Tuesday, July 9, 2013

Last Supper (2012) New York Asian Film Festival 2013

From director Lu Cuan who made the amazing City of Life and Death comes The Last Supper the story of the Emperor Liu, who on his death bed hallucinates and relives his past as court intrigue goes on around him.

Based upon events that transpired during the Chu-Han Contention which bridged the Qin and Han Dynasties the film the film covers the legendary Feast at the Hong Gate and the Battle of Gaixia. (The subject was also the subject of the film White Vengeance). If you have no idea what that all means you'll be fine since while I did some research following seeing and reviewing White Vengeance I still don't completely understand it all. The details are not important, you simply have to be able to watch one man essentially win the world and lose his soul by double crossing everyone to get there.

More tone poem of a remembered life than straight forward narrative.
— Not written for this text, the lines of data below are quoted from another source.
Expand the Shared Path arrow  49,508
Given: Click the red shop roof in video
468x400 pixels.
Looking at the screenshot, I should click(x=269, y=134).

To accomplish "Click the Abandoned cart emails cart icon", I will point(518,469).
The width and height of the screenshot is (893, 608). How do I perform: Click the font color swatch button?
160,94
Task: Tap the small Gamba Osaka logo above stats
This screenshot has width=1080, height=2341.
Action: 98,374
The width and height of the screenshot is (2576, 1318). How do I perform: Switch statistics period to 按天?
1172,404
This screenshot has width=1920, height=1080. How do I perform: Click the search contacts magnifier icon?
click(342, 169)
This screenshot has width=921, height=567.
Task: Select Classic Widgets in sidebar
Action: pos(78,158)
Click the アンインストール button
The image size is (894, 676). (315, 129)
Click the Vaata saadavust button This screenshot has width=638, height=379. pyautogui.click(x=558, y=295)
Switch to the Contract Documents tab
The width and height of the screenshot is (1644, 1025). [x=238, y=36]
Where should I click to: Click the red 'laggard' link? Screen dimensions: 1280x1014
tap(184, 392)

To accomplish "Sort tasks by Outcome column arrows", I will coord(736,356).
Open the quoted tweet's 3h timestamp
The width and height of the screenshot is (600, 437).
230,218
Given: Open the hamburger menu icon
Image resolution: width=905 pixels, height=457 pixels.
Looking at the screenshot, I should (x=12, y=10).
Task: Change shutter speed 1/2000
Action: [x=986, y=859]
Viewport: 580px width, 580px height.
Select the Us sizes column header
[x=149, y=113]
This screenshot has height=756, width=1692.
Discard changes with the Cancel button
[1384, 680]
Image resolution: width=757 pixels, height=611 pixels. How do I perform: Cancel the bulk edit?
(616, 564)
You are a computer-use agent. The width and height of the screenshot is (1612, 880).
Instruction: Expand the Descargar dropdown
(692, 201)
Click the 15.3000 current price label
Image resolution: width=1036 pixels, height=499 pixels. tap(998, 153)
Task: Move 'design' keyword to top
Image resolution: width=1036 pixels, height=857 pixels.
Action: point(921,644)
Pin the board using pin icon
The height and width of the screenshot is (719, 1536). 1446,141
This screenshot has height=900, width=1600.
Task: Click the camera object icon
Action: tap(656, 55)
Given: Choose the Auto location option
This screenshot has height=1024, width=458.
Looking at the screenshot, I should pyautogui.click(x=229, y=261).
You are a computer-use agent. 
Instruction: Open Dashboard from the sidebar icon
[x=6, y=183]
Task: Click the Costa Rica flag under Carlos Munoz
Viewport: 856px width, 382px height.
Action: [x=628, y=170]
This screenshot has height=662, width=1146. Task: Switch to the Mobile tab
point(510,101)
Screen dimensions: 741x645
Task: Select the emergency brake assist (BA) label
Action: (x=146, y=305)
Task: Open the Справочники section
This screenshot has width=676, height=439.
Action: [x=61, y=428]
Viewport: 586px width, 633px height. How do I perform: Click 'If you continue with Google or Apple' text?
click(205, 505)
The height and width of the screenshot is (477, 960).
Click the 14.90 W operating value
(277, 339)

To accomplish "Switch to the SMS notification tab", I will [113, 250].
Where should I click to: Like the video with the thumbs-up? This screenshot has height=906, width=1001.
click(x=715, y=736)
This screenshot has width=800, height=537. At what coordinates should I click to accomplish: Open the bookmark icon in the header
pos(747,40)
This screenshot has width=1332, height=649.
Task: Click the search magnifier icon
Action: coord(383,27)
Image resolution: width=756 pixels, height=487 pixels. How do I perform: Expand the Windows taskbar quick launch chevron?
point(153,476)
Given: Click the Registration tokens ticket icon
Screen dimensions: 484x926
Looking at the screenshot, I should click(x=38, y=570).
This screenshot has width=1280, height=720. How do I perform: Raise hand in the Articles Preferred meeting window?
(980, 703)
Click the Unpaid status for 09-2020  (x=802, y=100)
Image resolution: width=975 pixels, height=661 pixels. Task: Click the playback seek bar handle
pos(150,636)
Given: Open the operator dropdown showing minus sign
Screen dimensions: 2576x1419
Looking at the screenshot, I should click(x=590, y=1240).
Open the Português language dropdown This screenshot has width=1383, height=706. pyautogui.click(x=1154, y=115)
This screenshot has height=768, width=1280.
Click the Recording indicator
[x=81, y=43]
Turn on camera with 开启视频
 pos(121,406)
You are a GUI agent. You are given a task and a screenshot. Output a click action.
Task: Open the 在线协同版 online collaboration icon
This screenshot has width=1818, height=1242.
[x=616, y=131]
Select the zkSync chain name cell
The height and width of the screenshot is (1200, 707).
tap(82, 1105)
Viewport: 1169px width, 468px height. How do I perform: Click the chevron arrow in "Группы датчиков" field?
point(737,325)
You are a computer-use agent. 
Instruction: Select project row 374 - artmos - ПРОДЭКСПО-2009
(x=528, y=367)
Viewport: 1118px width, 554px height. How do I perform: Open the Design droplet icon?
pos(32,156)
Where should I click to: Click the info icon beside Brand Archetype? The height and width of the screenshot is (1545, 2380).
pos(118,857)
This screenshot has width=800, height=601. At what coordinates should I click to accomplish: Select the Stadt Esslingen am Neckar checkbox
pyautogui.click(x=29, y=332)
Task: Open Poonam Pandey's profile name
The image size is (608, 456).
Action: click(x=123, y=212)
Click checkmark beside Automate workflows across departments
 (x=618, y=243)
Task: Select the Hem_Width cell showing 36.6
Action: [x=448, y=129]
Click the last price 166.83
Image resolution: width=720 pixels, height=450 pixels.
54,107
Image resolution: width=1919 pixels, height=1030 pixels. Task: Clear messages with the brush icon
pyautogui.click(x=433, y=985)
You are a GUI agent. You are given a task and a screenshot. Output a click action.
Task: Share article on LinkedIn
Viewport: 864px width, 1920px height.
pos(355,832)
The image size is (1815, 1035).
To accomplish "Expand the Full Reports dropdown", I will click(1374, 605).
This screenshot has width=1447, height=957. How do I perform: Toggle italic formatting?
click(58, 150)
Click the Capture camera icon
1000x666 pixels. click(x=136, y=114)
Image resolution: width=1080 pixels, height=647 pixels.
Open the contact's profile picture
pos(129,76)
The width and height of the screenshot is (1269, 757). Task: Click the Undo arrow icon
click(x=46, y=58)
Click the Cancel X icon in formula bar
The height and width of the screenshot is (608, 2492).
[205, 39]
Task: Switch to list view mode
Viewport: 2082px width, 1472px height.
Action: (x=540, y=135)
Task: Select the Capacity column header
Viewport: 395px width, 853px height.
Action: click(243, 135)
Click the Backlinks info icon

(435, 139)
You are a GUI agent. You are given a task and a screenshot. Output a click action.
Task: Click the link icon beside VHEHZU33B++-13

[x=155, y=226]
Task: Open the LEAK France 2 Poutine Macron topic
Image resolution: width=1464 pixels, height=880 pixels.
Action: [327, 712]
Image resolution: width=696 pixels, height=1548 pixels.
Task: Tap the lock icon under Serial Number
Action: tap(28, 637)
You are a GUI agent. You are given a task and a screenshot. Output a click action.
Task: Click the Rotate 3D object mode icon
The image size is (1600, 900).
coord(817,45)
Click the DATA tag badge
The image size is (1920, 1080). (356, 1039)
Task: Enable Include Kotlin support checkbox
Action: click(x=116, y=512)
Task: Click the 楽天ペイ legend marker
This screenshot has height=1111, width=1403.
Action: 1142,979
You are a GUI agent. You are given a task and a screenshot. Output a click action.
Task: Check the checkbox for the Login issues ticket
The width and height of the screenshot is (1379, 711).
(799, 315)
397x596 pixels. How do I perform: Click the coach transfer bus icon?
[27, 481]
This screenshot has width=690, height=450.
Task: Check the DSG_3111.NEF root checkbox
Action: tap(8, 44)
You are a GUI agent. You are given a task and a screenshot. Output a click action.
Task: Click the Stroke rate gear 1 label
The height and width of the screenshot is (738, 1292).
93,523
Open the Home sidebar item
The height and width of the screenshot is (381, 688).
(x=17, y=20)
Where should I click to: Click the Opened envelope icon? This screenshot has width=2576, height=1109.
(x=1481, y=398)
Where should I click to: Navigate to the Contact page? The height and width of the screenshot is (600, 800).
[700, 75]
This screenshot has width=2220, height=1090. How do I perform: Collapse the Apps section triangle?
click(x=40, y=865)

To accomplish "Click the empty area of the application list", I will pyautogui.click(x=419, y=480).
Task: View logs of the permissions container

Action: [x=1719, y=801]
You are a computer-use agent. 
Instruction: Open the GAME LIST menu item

We are adrift in the mind of Liu and at his mercy as to how he tells the story. Some things are real sometimes they are clearly fantastical. What we are seeing is not the whole truth but what he chooses to see and relive. Actually much of the film has a very strong emotional sense to it as we go through events with an unconscious or subconscious thread of feeling what Liu is feeling. Its this sense of emotion and feeling that draws us into the film and keeps us anchored even when the film's narrative is less than clear.

The film is a visual stunner. I don't think there is a film at NYAFF this year that looks quite this amazing.

Watching the film I was struck by two things, first much of the power of the film is in the visuals. They are the films arms and hands, grabbing you pulling the viewer in and then at some point turning us loose to free fall amongst the hovels, castles and crashing armies. They are also so carefully nuanced that I think it's possible to watch many sections of the film without dialog and still know what is going on.

The other thing I discovered is that I really have to see this film again on a BIG screen, not dinky multiplex size but big ass Walter Reade size. I really want to sit down in front and disappear into the film.

I am in many ways in awe of the film .

I should say that the cast is excellent. I should also probably go into more detail on the plot or the emotional thrust of the film,but to be perfectly honest I really can't find the words. The Last Supper is one of those films that's better to see than talk about. That's not a cop out, its simply a statement that I can't explain what the film is like until you see it.

A visual treasure and one of the must see films of the 2013 NYAFF.